_TEXT PASSAGE_
Dunlite Type BP (2KW) Blades

This information is the result of “reverse engineering”. A damaged blade (25 years old) was disassembled and the measurements taken from it. In some cases, I had to guess a bit due to manufacturing tolerances and holes that were worn slightly out of round. The result may not be an exact match to the original drawings but it should be close enough to make replacements blades.
This is a preliminary procedure. I have not yet made a full-sized set of blades from these drawings although I have made a set of ¼ scale blades. Therefore the following procedure is not yet a proven technique. - Just wanted you to know!


The blades on the Dunlite 2KW machines are made of steel. With the advent of new materials such as fibreglass and carbon fibre, steel is no longer used in current production. Steel blades will eventually fail due to metal fatigue but aluminium is even worse so don’t try to use it. Steel is much easier to work with than the newer materials. A Tinsmith or an owner with a well equipped home shop or can make replacement steel blades.
The exact dimensions of the blades are not as critical as having all three blades identical. Always make them in sets of three using galvanized sheet steel from the same production run. This should make balancing relatively easy. Secondly, if one blade is damaged, the others probably aren’t in very good condition either.


There are 2 CAD drawings, one of a flat blade blank before bending, and the other of the stiffener that slides inside the leading edge of the blade. Several photographs show different views of the blade. The small holes along the edges of the opened-up blade are the result of drilling out the many spot-welds that held the blade together.

_WHAT THE TASK ASKS_
Summarize the Dunlite blade text above in two sentences.

_DATA SECTION_

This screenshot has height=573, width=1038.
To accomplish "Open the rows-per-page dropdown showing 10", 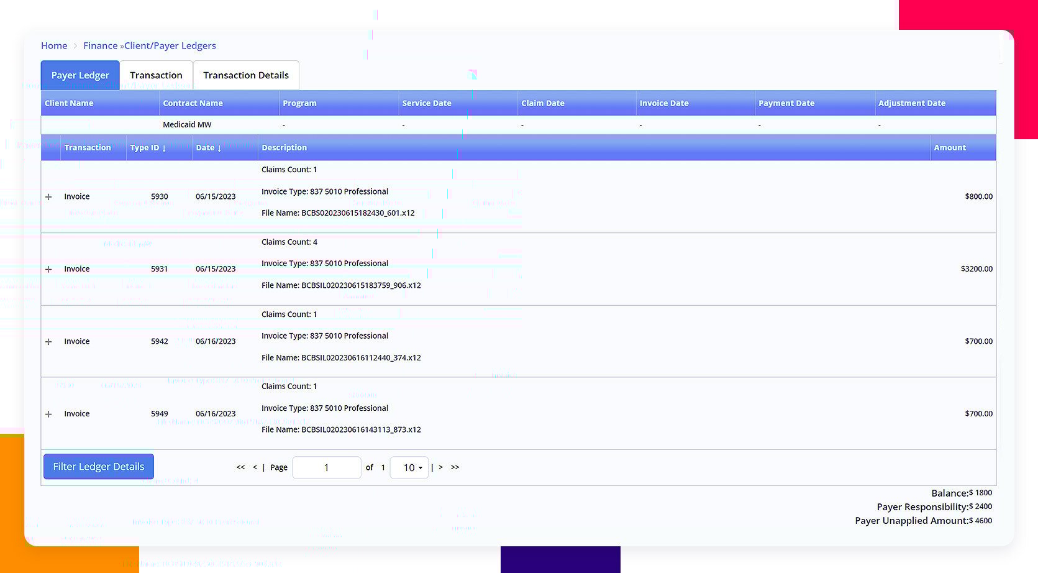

_RESULT FOR THIS TASK_
The measurements for replacement Dunlite Type BP (2KW) blades came from taking apart a damaged 25-year-old blade, and the procedure is preliminary because only a ¼ scale set of blades has been made from the drawings. The steel blades should be made in identical sets of three from galvanized sheet steel of the same production run, and two CAD drawings show the flat blade blank and the stiffener that slides inside the leading edge.